Ryan writes that a host of e-commerce platforms are moving to alternatives like buy now, pay later as customers tend to buy more often when given no-interest or interest-free payment alternatives, and providers like Affirm and Afterpay are poised to reap the benefits of this shift.

As retailers seek to grow their top-line sales, reach new customers and move beyond credit cards as a primary payment method, we are likely to see more partnerships and adoption of the BNPL.

Visa's loss could be Affirm's gain.

What can open source-based companies learn from Confluent?

The image was created by Olivier Le Moal.

After they have either succeeded or failed at a product, they are often told to shift focus.

Ron Miller writes that Confluent built a cloud product while still figuring out its service business.

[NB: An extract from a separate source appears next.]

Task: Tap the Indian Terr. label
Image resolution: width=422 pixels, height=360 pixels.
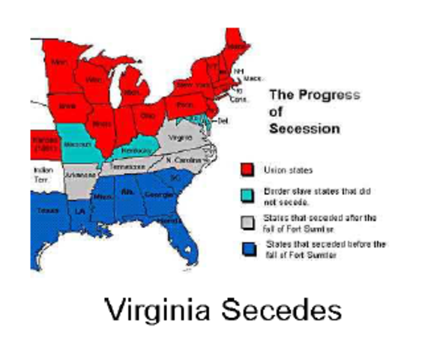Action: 43,174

The challenge for us was that we had a software offering with a lot of demands, and we had to build a cloud offering across all the different clouds while still servicing that existing customer base.

Growing the existing business and building something new are both hard problems, so that was the biggest challenge for us.

The dual focus paid off when Confluent became a $22 billion publicly listed company, and why founders should trust their instincts.

What can open source-based companies learn from Confluent?

Other permanent-capital VCs weigh in when a model is changed.

In October, Sequoia Capital announced that it would create a new structure that would roll all of its investments into a single fund.

The industry is still beholden to the 10-year fund cycle that was pioneered in the 70s, wrote partner Roelof Botha in a post.

Several U.K.-based VC investors told Anna and Alex that the move to a more permanent Registered Investment Adviser model is meant to counter that.

It takes a fund with strong relationships with their investors to even consider this kind of option.

Other permanent-capital VCs weigh in when a model is changed.